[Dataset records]
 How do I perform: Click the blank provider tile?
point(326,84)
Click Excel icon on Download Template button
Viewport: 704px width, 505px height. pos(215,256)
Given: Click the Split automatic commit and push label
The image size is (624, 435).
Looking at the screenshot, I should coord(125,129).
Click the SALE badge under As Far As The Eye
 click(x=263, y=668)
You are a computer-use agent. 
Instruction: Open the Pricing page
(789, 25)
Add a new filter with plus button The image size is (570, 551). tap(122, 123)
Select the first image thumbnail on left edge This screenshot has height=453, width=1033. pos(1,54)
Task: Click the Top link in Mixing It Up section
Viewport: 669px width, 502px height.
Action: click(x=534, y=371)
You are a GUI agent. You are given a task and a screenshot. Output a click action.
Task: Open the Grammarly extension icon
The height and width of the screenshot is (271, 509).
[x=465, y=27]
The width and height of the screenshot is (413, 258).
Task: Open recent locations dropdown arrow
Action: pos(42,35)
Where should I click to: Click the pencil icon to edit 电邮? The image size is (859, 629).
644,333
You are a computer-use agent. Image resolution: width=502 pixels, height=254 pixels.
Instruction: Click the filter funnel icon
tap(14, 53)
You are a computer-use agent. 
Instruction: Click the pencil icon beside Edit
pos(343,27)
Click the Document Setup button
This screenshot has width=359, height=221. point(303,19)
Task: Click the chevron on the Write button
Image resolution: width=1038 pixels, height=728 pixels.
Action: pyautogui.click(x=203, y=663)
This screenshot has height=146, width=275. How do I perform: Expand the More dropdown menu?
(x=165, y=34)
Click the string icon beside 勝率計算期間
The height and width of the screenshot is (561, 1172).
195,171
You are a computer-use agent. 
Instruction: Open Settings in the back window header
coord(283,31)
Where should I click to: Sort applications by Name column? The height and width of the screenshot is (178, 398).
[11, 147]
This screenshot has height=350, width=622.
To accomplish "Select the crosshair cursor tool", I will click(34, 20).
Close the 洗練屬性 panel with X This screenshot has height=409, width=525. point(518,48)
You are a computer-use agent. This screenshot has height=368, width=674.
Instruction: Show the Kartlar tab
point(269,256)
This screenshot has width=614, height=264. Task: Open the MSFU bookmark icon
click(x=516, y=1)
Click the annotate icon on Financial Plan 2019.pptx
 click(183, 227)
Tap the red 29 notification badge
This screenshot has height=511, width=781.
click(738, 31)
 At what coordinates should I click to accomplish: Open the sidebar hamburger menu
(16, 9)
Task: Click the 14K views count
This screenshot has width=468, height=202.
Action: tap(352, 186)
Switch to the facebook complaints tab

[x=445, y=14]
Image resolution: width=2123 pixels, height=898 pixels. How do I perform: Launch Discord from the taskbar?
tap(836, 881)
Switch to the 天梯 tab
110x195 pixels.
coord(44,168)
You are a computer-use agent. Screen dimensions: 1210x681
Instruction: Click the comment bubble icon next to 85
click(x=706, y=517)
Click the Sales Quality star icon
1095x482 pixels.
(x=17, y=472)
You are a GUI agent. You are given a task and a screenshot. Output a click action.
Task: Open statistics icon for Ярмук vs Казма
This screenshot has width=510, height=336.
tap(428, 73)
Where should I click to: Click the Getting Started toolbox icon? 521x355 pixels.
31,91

Work required :: Write out the lines of the material above exactly as they are given.

Written response ::
 How do I perform: Click the blank provider tile?
point(326,84)
Click Excel icon on Download Template button
Viewport: 704px width, 505px height. pos(215,256)
Given: Click the Split automatic commit and push label
The image size is (624, 435).
Looking at the screenshot, I should coord(125,129).
Click the SALE badge under As Far As The Eye
 click(x=263, y=668)
You are a computer-use agent. 
Instruction: Open the Pricing page
(789, 25)
Add a new filter with plus button The image size is (570, 551). tap(122, 123)
Select the first image thumbnail on left edge This screenshot has height=453, width=1033. pos(1,54)
Task: Click the Top link in Mixing It Up section
Viewport: 669px width, 502px height.
Action: click(x=534, y=371)
You are a GUI agent. You are given a task and a screenshot. Output a click action.
Task: Open the Grammarly extension icon
The height and width of the screenshot is (271, 509).
[x=465, y=27]
The width and height of the screenshot is (413, 258).
Task: Open recent locations dropdown arrow
Action: pos(42,35)
Where should I click to: Click the pencil icon to edit 电邮? The image size is (859, 629).
644,333
You are a computer-use agent. Image resolution: width=502 pixels, height=254 pixels.
Instruction: Click the filter funnel icon
tap(14, 53)
You are a computer-use agent. 
Instruction: Click the pencil icon beside Edit
pos(343,27)
Click the Document Setup button
This screenshot has width=359, height=221. point(303,19)
Task: Click the chevron on the Write button
Image resolution: width=1038 pixels, height=728 pixels.
Action: pyautogui.click(x=203, y=663)
This screenshot has height=146, width=275. How do I perform: Expand the More dropdown menu?
(x=165, y=34)
Click the string icon beside 勝率計算期間
The height and width of the screenshot is (561, 1172).
195,171
You are a computer-use agent. 
Instruction: Open Settings in the back window header
coord(283,31)
Where should I click to: Sort applications by Name column? The height and width of the screenshot is (178, 398).
[11, 147]
This screenshot has height=350, width=622.
To accomplish "Select the crosshair cursor tool", I will click(34, 20).
Close the 洗練屬性 panel with X This screenshot has height=409, width=525. point(518,48)
You are a computer-use agent. This screenshot has height=368, width=674.
Instruction: Show the Kartlar tab
point(269,256)
This screenshot has width=614, height=264. Task: Open the MSFU bookmark icon
click(x=516, y=1)
Click the annotate icon on Financial Plan 2019.pptx
 click(183, 227)
Tap the red 29 notification badge
This screenshot has height=511, width=781.
click(738, 31)
 At what coordinates should I click to accomplish: Open the sidebar hamburger menu
(16, 9)
Task: Click the 14K views count
This screenshot has width=468, height=202.
Action: tap(352, 186)
Switch to the facebook complaints tab

[x=445, y=14]
Image resolution: width=2123 pixels, height=898 pixels. How do I perform: Launch Discord from the taskbar?
tap(836, 881)
Switch to the 天梯 tab
110x195 pixels.
coord(44,168)
You are a computer-use agent. Screen dimensions: 1210x681
Instruction: Click the comment bubble icon next to 85
click(x=706, y=517)
Click the Sales Quality star icon
1095x482 pixels.
(x=17, y=472)
You are a GUI agent. You are given a task and a screenshot. Output a click action.
Task: Open statistics icon for Ярмук vs Казма
This screenshot has width=510, height=336.
tap(428, 73)
Where should I click to: Click the Getting Started toolbox icon? 521x355 pixels.
31,91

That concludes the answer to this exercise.